Increased levels of CO2 in the atmosphere lead to increased levels of plant growth.
Given there are countless historical examples of global temperature and CO2 levels going in opposite directions, CO2 is clearly not the overriding factor in climate.
Global warming is primarily isolated in the coldest regions of the planet, and the rise of average global temperatures would lead to a more tropical planet, not a waterless desert.
Water vapor is the strongest greenhouse gas. Without it and the other greenhouse gases, the earth’s service would be about 60°F cooler (global ice age).
Greenhouse gases have a diminishing effect on temperature, meaning more CO2 or other greenhouse gases entering the atmosphere will have an incrementally smaller effect on the planet’s temperature.
The ultra-cost-effective energy we get from fossil fuels is fundamental to the unnatural, amazing livability of our world today.

> **Written instruction 1**: Can you transcribe the passage on CO2 and climate, starting at "Global warming is" and ending at "our world today."?
> **Written instruction 2**: What word opens each of the six paragraphs in the passage on CO2 and climate?
> **Written instruction 3**: Could you resume the passage on CO2 and climate from the point where it stops?

> **Material provided**:
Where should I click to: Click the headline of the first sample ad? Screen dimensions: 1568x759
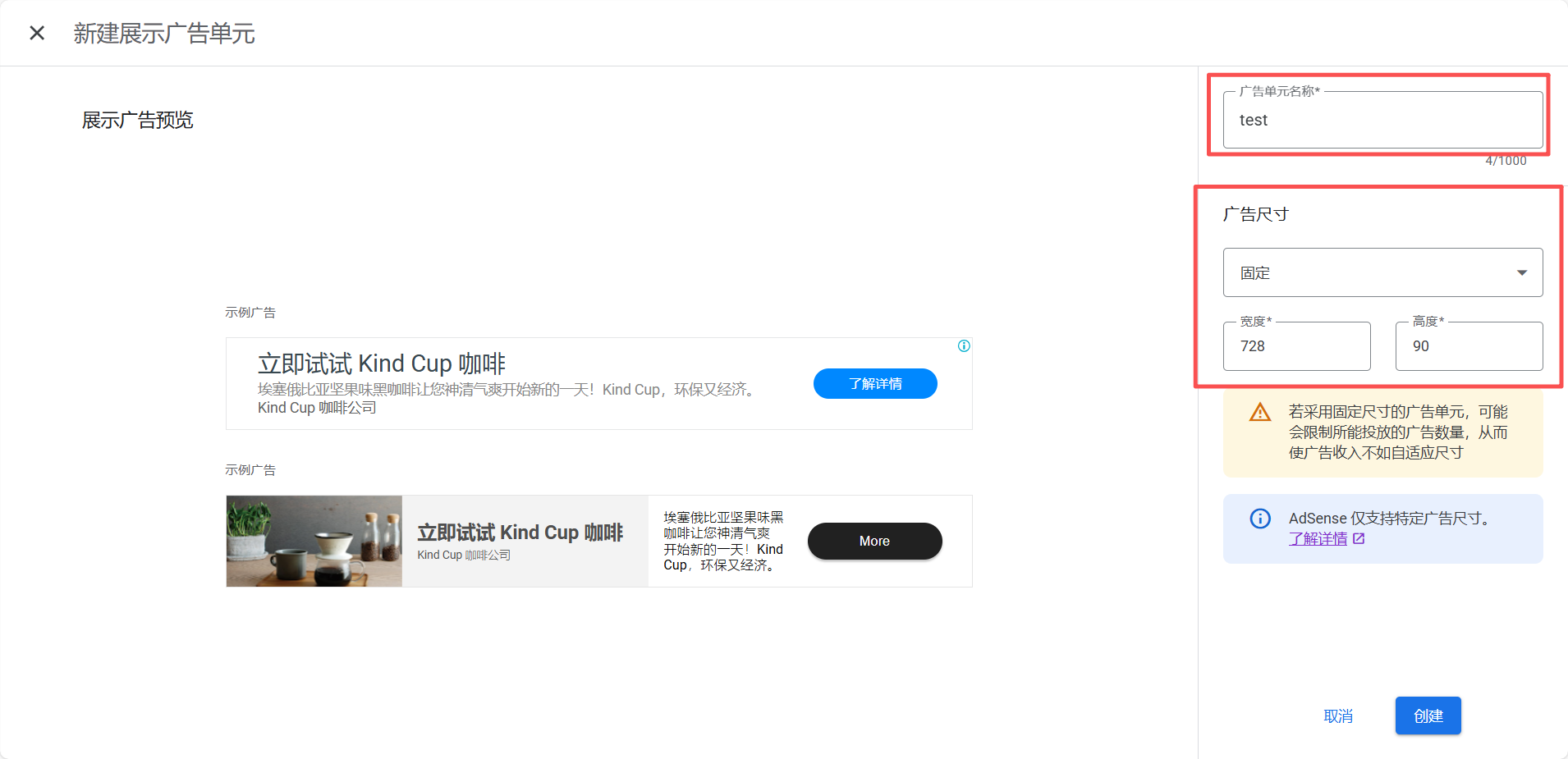[382, 363]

> **Output 1**:
Global warming is primarily isolated in the coldest regions of the planet, and the rise of average global temperatures would lead to a more tropical planet, not a waterless desert.
Water vapor is the strongest greenhouse gas. Without it and the other greenhouse gases, the earth’s service would be about 60°F cooler (global ice age).
Greenhouse gases have a diminishing effect on temperature, meaning more CO2 or other greenhouse gases entering the atmosphere will have an incrementally smaller effect on the planet’s temperature.
The ultra-cost-effective energy we get from fossil fuels is fundamental to the unnatural, amazing livability of our world today.

> **Output 2**: Increased, Given, Global, Water, Greenhouse, The

> **Output 3**:
Energy is the industry needed to power every other industry, meaning the most abundant, cost-effective source of energy will maximize societal productivity and flourishing.
When you establish the goal of society is to promote human flourishing, not minimize our impact on the world regardless of the negative consequences, abundant, cost-effective energy like fossil fuels becomes a necessary input.
Acknowledging that the benefits of using fossil fuels outweigh the negatives is not the same as denying human-induced climate change. Fossil fuels can contribute to average global temperatures incrementally edging higher and still be worth using.